Add possibility to start indexing an external site at a specific page
Current behaviour is that the starting URL is used for two purposes:
- determine where crawling starts
- check if the indexed pages are "inside" this URL
If you need to start the crawler at a specific page which is not a directory name there needs to be an extra setting.
I noticed some strange behaviour when working with the indexed_search and the crawler extension: Some websites (like http://typo3.org/) are getting indexed including the subpages.
But on other domains, just the first page is indexed - but the links on that page are not followed (even if I configure it to dig 3 levels deep).
All the pages that aren't working are valid HTML or valid XHTML. I tried some different scenarios (like absolute/relativ paths as links) - no success.
Indexed search 2.9.0
(issue imported from #M4167)
[BUGFIX] Links on external pages don't get indexed
This is just about the comparison against the base URL and
enables the Crawler to start crawling at e.g. a file that contains
a manually generated list of links to follow. Before that change,
even links to targets on the same domain were rejected by
the checkUrl() method in case the base Url was pointing to some
file instead of "/". This was because the base URL was then not
part of the target URL.
After stripping off any path from the base URL for this comparison
this can now also be used to start crawling from a file.
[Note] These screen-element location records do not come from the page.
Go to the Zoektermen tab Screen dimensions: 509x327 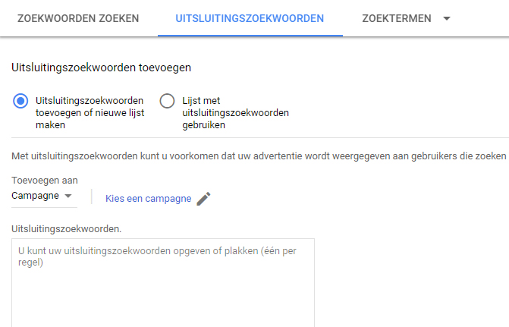click(397, 18)
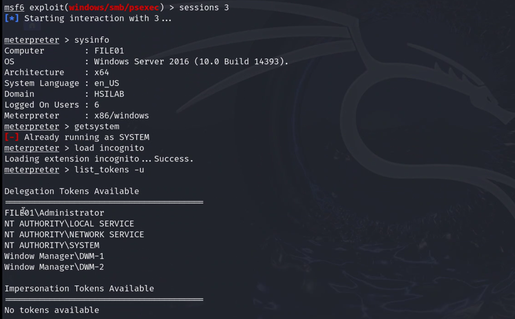Select the Logged On Users count 6

click(x=97, y=105)
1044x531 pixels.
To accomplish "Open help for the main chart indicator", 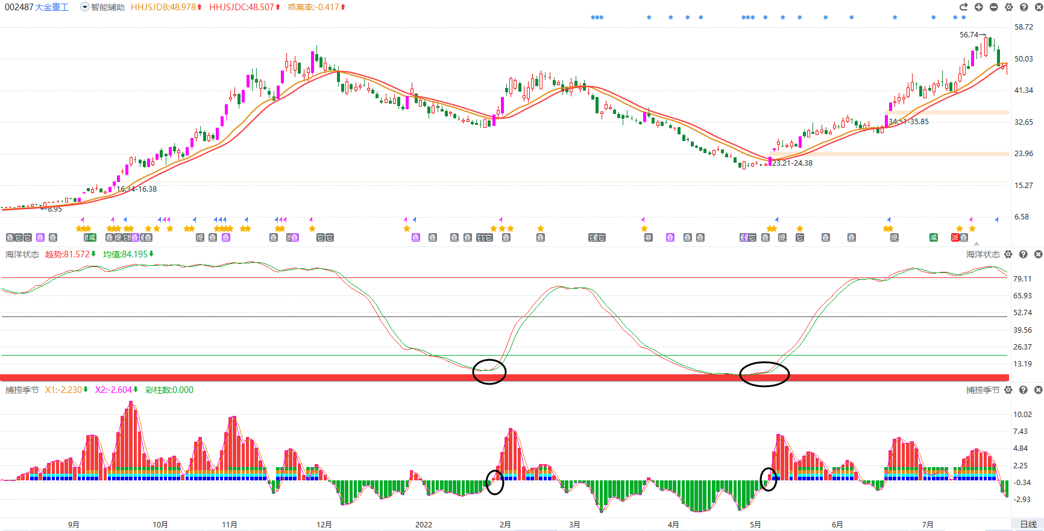I will coord(1024,7).
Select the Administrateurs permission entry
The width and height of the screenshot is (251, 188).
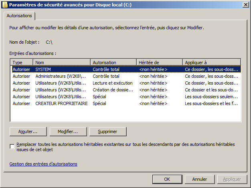coord(60,76)
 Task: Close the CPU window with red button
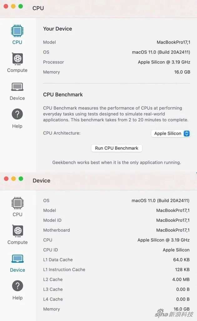coord(6,6)
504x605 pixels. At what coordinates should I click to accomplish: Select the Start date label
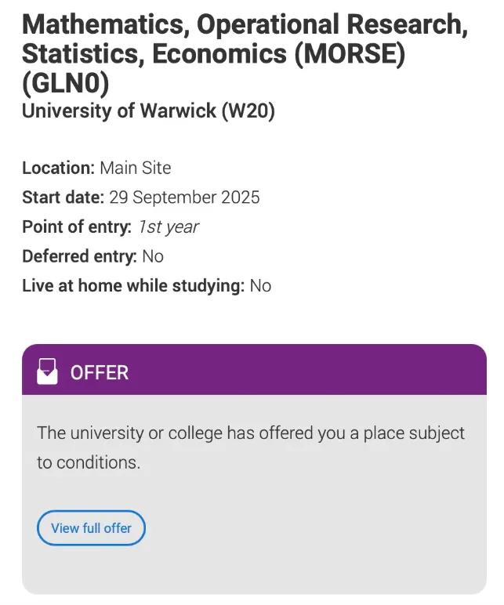point(63,197)
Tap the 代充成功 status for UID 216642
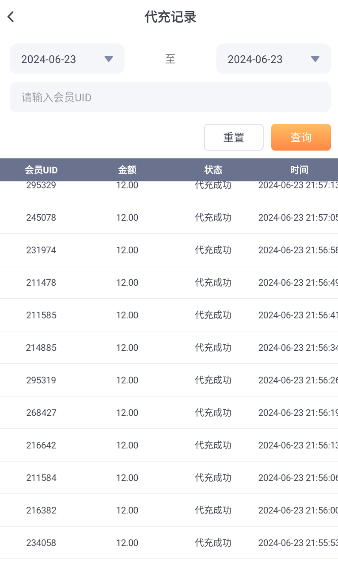Screen dimensions: 338x561 [x=213, y=445]
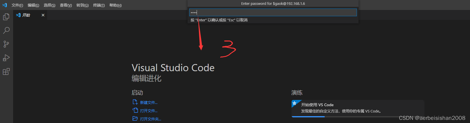470x123 pixels.
Task: Click the open folder icon beside 打开文件夹
Action: (135, 119)
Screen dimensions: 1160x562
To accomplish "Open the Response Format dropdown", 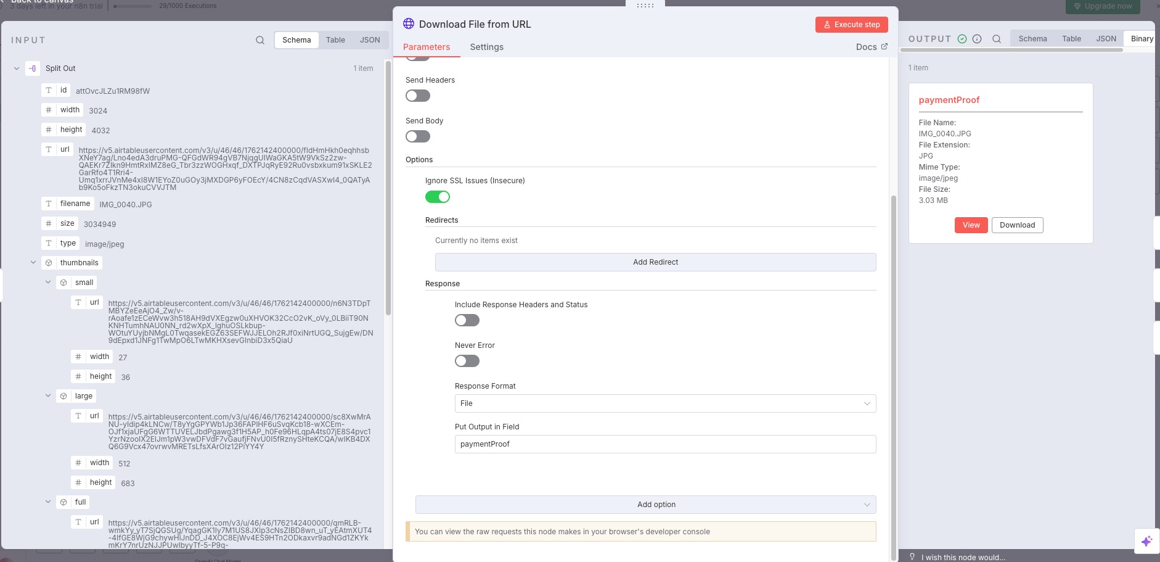I will pyautogui.click(x=665, y=403).
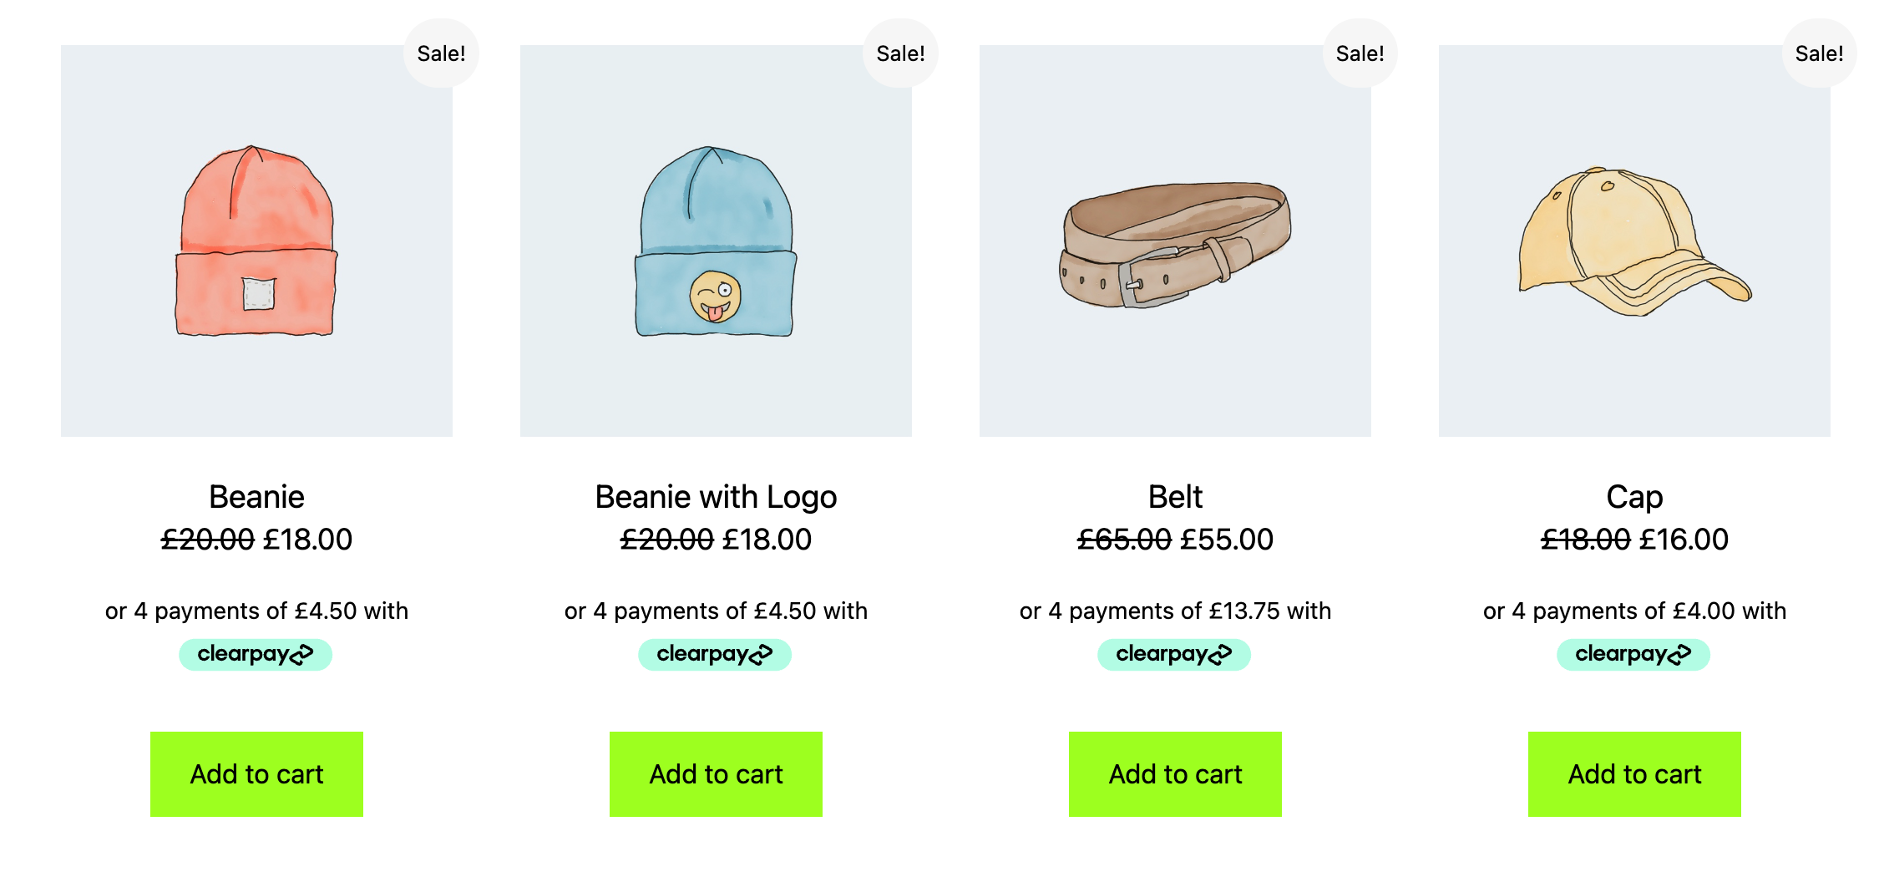Open the blue Beanie with Logo image
Image resolution: width=1879 pixels, height=877 pixels.
tap(716, 241)
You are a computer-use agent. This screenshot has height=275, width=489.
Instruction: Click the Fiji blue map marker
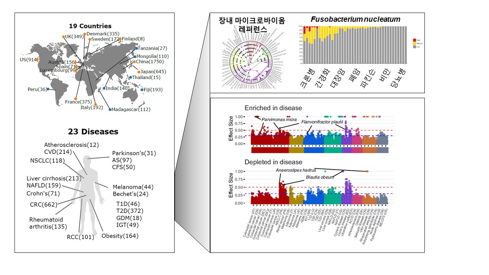click(x=141, y=89)
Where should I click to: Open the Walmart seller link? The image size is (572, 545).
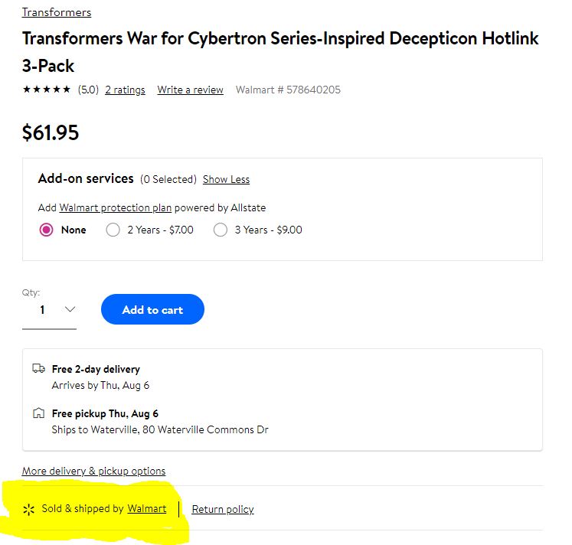[x=146, y=508]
Releases: 6.2, 6.1, 6.0, 4.7, 4.5
Reviewed-by: Michael Stucki
Tested-by: Michael Stucki
Reviewed-by: Georg Ringer
Tested-by: Georg Ringer
#1 Updated by Mario Rimann over 12 years ago
Some additional information:
I also tested this on another server running Debian Linux, Apache 1.3.something and TYPO3 v4.0.1. This test ended with the same result.
Tried to crawl some domains on the same server - some went well, other showed the same issue as described in bug report (first page fetched, but not followed the links on it).
I also noticed that it doesn't depend on whether HTML or XHTML is used. It also seems to be charset independent.
#2 Updated by Mario Rimann over 12 years ago
I tracked this issue down to the function checkUrl() in the crawler class of indexed search.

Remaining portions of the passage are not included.